Problem:
How many of the lines below hold the word "computer"? Answer only with the number.
========================================================================
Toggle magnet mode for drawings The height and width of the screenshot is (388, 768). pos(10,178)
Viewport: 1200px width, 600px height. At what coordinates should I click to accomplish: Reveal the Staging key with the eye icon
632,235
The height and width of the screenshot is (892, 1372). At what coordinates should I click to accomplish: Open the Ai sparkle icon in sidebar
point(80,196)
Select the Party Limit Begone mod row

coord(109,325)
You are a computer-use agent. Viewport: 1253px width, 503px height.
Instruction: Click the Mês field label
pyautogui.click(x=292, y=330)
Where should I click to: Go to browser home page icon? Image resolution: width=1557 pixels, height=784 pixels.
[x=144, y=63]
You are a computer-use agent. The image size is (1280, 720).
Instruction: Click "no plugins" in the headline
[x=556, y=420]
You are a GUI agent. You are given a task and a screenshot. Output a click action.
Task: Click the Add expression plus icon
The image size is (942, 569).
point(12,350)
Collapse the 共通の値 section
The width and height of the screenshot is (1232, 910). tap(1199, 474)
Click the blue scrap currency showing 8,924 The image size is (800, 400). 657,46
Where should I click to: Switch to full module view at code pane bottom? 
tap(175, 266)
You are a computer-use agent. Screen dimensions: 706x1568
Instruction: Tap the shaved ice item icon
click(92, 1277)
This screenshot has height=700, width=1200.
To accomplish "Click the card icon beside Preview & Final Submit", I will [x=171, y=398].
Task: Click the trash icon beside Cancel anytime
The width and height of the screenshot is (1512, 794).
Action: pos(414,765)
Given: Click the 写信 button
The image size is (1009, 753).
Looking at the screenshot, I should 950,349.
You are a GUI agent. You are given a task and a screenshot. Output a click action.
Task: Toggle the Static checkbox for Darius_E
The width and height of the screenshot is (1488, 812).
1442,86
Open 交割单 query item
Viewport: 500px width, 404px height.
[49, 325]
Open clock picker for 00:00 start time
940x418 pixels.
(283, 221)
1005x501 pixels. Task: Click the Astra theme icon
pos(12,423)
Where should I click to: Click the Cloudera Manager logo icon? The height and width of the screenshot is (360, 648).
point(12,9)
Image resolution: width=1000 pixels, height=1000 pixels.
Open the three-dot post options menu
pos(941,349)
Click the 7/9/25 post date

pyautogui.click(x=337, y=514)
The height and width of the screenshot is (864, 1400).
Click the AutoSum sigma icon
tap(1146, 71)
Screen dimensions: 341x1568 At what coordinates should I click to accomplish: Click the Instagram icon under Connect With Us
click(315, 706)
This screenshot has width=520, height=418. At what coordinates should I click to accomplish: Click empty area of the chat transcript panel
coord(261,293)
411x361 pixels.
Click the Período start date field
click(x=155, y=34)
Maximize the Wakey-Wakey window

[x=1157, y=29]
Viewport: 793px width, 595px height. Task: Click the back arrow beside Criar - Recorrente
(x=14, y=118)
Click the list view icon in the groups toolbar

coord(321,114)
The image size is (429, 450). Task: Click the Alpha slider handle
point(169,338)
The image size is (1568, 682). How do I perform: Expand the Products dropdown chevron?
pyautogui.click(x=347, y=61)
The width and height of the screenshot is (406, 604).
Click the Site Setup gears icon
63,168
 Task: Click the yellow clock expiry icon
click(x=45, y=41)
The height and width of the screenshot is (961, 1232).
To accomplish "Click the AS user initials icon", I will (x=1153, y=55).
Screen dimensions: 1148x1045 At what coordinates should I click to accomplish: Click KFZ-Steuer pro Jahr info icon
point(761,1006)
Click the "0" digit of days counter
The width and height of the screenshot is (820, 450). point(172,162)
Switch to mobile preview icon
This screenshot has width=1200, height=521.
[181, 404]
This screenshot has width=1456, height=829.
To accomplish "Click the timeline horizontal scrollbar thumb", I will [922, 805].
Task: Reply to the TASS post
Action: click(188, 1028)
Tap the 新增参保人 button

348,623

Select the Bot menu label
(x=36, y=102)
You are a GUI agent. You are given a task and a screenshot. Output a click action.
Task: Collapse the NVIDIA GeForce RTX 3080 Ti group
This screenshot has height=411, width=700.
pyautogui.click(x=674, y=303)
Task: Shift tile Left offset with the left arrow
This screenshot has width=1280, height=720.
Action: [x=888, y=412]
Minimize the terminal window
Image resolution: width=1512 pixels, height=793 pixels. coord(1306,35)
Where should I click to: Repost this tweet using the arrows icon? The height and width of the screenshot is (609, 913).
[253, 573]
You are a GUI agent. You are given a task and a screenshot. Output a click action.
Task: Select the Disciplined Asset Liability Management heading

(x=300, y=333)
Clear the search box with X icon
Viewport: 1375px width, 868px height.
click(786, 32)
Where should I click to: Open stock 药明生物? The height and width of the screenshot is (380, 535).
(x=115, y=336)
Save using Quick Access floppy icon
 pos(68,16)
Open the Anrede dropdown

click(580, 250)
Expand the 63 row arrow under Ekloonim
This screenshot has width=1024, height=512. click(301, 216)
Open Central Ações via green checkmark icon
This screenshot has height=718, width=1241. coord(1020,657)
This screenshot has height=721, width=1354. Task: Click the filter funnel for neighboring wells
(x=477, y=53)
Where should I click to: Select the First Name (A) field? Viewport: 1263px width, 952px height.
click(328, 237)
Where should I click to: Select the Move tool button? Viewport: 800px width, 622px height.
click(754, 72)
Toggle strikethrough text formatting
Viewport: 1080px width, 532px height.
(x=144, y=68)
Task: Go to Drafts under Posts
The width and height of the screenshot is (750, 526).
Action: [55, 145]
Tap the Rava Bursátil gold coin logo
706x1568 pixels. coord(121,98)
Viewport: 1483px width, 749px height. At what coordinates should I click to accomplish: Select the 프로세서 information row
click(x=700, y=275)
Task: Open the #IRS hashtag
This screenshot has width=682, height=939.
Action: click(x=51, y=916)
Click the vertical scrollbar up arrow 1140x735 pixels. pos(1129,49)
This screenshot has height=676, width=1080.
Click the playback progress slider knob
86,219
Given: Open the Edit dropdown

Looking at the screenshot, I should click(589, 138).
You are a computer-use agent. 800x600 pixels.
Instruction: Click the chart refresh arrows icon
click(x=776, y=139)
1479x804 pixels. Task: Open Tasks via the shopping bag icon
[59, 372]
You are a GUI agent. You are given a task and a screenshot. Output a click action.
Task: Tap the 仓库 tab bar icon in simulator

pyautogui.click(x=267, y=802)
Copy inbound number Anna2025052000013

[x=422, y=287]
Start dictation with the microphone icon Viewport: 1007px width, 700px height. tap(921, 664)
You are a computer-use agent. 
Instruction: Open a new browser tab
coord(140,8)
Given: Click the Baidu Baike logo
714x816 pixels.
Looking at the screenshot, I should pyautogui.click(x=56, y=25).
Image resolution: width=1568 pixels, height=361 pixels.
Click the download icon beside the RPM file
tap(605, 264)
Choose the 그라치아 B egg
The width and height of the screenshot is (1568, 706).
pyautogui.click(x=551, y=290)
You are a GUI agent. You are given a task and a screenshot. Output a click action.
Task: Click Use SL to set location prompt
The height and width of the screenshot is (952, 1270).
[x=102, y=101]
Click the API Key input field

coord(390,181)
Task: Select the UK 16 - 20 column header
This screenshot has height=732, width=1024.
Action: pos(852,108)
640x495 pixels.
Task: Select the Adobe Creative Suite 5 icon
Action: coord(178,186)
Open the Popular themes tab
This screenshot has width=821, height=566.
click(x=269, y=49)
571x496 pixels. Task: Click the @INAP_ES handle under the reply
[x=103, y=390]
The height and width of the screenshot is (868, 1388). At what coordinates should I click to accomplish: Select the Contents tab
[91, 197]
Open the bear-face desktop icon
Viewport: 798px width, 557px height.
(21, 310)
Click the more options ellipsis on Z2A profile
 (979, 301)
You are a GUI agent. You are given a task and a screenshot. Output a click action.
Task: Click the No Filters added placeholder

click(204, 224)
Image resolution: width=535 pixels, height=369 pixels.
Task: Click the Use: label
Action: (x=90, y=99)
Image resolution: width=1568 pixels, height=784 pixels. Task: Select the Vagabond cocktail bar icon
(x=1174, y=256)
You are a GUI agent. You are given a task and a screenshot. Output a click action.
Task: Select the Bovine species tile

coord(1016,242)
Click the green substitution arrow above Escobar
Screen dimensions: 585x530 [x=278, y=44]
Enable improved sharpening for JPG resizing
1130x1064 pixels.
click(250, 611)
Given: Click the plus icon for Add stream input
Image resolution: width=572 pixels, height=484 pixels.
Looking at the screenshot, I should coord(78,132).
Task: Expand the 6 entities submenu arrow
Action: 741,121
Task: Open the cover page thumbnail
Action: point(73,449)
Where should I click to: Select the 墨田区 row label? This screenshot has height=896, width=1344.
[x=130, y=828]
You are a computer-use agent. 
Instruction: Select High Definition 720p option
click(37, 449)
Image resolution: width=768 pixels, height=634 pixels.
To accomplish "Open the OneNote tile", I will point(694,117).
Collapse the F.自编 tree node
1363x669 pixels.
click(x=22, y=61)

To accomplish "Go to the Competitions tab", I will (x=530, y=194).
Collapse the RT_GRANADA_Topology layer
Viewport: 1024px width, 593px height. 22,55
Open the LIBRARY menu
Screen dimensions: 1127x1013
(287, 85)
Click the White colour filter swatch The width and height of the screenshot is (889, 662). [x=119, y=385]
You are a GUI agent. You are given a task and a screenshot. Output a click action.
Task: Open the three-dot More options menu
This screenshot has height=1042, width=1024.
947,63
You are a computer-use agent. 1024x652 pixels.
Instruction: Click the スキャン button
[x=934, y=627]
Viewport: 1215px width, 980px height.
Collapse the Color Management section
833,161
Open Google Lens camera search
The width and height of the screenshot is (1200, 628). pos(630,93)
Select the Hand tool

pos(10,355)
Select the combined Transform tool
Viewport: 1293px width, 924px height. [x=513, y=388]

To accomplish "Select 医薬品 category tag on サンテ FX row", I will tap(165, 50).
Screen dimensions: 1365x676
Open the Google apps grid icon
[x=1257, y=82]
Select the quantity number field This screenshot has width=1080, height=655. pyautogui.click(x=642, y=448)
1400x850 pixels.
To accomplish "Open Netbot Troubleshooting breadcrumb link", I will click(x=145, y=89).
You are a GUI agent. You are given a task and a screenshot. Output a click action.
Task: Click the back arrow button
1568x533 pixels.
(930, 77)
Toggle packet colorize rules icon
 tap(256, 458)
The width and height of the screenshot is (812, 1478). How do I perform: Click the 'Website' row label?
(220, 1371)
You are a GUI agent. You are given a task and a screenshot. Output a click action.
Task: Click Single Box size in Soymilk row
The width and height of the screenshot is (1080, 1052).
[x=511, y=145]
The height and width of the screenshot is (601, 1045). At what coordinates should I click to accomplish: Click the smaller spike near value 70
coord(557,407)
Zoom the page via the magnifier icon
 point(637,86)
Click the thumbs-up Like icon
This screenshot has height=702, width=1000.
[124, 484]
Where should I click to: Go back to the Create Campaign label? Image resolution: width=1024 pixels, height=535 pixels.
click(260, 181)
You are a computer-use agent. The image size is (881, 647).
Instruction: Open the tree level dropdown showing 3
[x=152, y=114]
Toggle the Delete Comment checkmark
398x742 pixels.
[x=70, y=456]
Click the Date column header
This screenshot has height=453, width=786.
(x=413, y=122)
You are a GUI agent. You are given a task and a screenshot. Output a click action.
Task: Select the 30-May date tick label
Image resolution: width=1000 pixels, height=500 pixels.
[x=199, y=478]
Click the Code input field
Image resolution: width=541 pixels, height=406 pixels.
========================================================================
Answer below:
8